These figures refer only to deaf children who are actually under instruction, not to the whole deaf population.

While it is gratifying to find that so much is being done in the way of educating this class of the community, the number of schools in most parts of the world is still lamentably inadequate. For instance, taking the school age as from seven to sixteen, which is now made compulsory by Act of Parliament in Great Britain, and assuming that 20% of the deaf population are of that age, as they are in England, there should be 40,000 deaf pupils under instruction in India alone, whereas there are but seventy-three. There are 200,000 deaf of all ages in India. And what an enormous total should be in schools in China instead of forty-three ! The whole of the rest of Asia, with the exception of Japan, has apparently not a single school. There must be many thousands of thousands of deaf (hundreds of thousands, if not thousands of thousands of whom are of school age) in that continent, unless indeed they are destroyed, which is not impossible. What are we to say of Africa, where only Too pupils are being taught; of South America, with its paltry 200, and Australia's 300 ? To come to Europe itself, Russia should have many times more pupils than her 1700. Even in Great Britain the education of the deaf was not made compulsory till 1893, and there are many still evading the law and growing up uneducated. Mr Payne of Swansea estimated (Institution Report, 1903-1904) from the 1901 census, that there must be approximately 204 deaf of school age in South Wales and Monmouthshire, while only 144 were accounted for in all the schools in that district according to Dr Hitz's statistics.

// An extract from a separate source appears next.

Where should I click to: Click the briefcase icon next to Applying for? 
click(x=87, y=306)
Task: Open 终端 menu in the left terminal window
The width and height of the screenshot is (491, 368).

Dr Kerr Love (Deaf Mutism, p. 217) gives the following table, which shows the number of deaf people in proportion to the population in the countries named: Switzerland .

Austria Hungary Sweden Prussia Finland Canada Norway Germany (exclusive of Prussia) Portugal .

Ireland .

India.. United States Denmark. Greece France Italy Scotland. Cape Colony England Spain Belgium. Australasia. Holland Ceylon .

According to a tabular statement of British and Colonial schools, June 1899, the proportion of those born deaf to those who lost hearing after birth was, at that time and in those countries, 2126 to 1251, as far as returns had been made. Several schools had, however, failed to give statistics. These figures show a proportion of nearly 59% congenitally deaf persons to over 41% whose deafness is acquired. Professor Fay, whose monumental work, Marriages of the Deaf in America, deserves particular attention, mentions (p. 38) that of 23,931 persons who attended American schools for the deaf up to the year 1890, 9842, or 41%, were reported as congenitally deaf, and 14,089, or 59%, as adventitiously deaf, - figures which exactly reverse those just quoted. The classification of deafness acquired in infancy with congenital deafness by some other authorities (giving rise to the rather absurd term ” toto-congenital ” to describe the latter) is unscientific. There is reason for the opinion that the noncongenital, even when hearing has been lost in early infancy, acquire language better, and it is a mistake from any point of view to include them in the born deaf.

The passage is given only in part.